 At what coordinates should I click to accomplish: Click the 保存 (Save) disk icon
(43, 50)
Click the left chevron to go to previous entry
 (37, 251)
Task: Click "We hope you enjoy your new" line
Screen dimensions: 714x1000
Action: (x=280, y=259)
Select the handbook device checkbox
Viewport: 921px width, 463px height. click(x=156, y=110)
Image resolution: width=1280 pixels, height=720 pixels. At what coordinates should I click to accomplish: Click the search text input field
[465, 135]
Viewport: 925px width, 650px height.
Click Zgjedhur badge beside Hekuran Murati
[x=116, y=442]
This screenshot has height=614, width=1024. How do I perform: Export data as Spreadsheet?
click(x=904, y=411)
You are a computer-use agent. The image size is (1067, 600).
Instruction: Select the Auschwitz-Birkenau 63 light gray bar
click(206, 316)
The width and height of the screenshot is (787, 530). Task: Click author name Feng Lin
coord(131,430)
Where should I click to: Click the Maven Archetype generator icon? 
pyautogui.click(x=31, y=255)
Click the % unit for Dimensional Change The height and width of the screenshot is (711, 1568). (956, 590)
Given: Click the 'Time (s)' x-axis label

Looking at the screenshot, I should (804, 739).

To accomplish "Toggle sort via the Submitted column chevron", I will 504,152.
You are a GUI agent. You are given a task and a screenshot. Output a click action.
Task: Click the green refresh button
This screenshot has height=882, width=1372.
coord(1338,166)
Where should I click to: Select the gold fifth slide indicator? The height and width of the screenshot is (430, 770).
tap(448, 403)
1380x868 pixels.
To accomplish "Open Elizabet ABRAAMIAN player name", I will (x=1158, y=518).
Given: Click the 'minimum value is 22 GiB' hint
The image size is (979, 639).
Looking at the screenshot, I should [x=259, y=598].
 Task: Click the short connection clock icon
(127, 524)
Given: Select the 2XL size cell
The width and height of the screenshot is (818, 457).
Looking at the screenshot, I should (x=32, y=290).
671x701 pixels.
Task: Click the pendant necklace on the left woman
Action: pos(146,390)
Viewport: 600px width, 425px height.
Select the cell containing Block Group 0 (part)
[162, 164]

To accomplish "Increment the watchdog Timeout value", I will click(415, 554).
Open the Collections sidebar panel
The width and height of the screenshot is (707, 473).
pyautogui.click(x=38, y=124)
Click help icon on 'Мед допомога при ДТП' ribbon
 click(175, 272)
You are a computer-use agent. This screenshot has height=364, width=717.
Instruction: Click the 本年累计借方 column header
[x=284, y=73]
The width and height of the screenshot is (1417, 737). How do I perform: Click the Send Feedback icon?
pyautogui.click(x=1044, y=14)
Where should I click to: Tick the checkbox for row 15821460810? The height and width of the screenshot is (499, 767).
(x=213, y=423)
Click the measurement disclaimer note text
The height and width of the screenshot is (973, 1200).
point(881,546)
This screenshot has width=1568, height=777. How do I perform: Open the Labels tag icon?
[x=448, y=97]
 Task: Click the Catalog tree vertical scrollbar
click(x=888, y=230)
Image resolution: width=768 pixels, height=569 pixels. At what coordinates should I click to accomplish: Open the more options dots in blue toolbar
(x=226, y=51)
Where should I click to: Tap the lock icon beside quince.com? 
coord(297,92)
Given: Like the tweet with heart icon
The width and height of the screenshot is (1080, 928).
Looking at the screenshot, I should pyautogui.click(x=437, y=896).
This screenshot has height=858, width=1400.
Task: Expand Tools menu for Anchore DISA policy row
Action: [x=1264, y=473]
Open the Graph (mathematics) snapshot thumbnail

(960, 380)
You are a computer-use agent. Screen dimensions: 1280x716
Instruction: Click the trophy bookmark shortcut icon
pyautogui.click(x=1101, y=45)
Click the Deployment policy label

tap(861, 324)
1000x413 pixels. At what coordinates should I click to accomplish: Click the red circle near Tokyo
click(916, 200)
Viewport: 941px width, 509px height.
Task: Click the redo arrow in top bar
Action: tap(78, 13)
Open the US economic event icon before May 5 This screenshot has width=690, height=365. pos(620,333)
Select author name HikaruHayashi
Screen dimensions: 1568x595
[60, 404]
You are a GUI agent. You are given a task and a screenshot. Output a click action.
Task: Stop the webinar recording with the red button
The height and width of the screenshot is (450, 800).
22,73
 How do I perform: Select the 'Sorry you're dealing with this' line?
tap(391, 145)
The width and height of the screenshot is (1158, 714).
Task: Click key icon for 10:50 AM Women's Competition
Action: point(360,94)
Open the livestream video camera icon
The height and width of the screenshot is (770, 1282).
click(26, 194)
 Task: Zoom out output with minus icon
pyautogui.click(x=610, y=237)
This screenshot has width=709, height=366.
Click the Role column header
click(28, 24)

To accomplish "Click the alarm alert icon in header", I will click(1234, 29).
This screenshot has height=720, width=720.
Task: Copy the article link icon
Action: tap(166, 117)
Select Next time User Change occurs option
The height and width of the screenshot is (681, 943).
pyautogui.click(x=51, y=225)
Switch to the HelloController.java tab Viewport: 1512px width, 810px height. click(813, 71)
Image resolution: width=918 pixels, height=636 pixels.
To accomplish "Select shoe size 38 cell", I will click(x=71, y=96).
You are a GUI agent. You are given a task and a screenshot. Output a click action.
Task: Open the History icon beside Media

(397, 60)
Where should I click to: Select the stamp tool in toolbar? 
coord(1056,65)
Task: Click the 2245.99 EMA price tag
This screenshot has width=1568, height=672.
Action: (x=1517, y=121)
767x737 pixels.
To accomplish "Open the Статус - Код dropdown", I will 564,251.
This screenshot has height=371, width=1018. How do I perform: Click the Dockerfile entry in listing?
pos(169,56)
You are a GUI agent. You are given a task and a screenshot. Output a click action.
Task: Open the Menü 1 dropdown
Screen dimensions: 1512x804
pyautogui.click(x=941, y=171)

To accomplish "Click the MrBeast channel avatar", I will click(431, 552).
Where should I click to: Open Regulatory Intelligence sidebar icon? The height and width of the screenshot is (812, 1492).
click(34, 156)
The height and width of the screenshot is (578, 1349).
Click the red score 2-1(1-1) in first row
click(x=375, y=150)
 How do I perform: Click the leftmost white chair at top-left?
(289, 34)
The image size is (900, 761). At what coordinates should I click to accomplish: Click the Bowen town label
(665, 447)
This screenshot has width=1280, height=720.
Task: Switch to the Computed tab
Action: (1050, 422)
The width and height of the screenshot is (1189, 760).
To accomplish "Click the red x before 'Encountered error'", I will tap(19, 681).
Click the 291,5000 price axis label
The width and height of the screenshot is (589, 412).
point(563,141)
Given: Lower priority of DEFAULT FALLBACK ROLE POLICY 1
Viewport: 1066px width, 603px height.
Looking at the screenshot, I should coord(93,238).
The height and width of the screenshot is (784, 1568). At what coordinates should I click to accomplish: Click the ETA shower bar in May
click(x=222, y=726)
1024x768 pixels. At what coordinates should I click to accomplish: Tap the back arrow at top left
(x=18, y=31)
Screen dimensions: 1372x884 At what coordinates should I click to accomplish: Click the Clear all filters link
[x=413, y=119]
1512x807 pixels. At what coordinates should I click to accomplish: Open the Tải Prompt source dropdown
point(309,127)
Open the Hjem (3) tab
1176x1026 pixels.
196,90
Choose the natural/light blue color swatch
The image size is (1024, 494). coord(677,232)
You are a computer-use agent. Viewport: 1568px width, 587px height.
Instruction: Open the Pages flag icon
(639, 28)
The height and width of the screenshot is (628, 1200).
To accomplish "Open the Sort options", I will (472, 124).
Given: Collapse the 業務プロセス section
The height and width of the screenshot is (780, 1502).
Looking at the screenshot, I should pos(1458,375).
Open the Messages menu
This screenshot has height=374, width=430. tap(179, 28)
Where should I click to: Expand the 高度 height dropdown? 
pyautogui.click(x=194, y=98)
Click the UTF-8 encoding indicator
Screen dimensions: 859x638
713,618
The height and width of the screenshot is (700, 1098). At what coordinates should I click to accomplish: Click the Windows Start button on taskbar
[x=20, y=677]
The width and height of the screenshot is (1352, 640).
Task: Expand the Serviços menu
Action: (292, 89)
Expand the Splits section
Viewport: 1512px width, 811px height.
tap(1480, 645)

○ ○ ○ ○

*Instructions for the task*.
Set down each line exactly as it appears, starting at the top of the data and ending at the line containing "Given: Select the 2XL size cell", and include no other lines.

*Task result*.
 At what coordinates should I click to accomplish: Click the 保存 (Save) disk icon
(43, 50)
Click the left chevron to go to previous entry
 (37, 251)
Task: Click "We hope you enjoy your new" line
Screen dimensions: 714x1000
Action: (x=280, y=259)
Select the handbook device checkbox
Viewport: 921px width, 463px height. click(x=156, y=110)
Image resolution: width=1280 pixels, height=720 pixels. At what coordinates should I click to accomplish: Click the search text input field
[465, 135]
Viewport: 925px width, 650px height.
Click Zgjedhur badge beside Hekuran Murati
[x=116, y=442]
This screenshot has height=614, width=1024. How do I perform: Export data as Spreadsheet?
click(x=904, y=411)
You are a computer-use agent. The image size is (1067, 600).
Instruction: Select the Auschwitz-Birkenau 63 light gray bar
click(206, 316)
The width and height of the screenshot is (787, 530). Task: Click author name Feng Lin
coord(131,430)
Where should I click to: Click the Maven Archetype generator icon? 
pyautogui.click(x=31, y=255)
Click the % unit for Dimensional Change The height and width of the screenshot is (711, 1568). (956, 590)
Given: Click the 'Time (s)' x-axis label

Looking at the screenshot, I should (804, 739).

To accomplish "Toggle sort via the Submitted column chevron", I will 504,152.
You are a GUI agent. You are given a task and a screenshot. Output a click action.
Task: Click the green refresh button
This screenshot has height=882, width=1372.
coord(1338,166)
Where should I click to: Select the gold fifth slide indicator? The height and width of the screenshot is (430, 770).
tap(448, 403)
1380x868 pixels.
To accomplish "Open Elizabet ABRAAMIAN player name", I will (x=1158, y=518).
Given: Click the 'minimum value is 22 GiB' hint
The image size is (979, 639).
Looking at the screenshot, I should [x=259, y=598].
 Task: Click the short connection clock icon
(127, 524)
Given: Select the 2XL size cell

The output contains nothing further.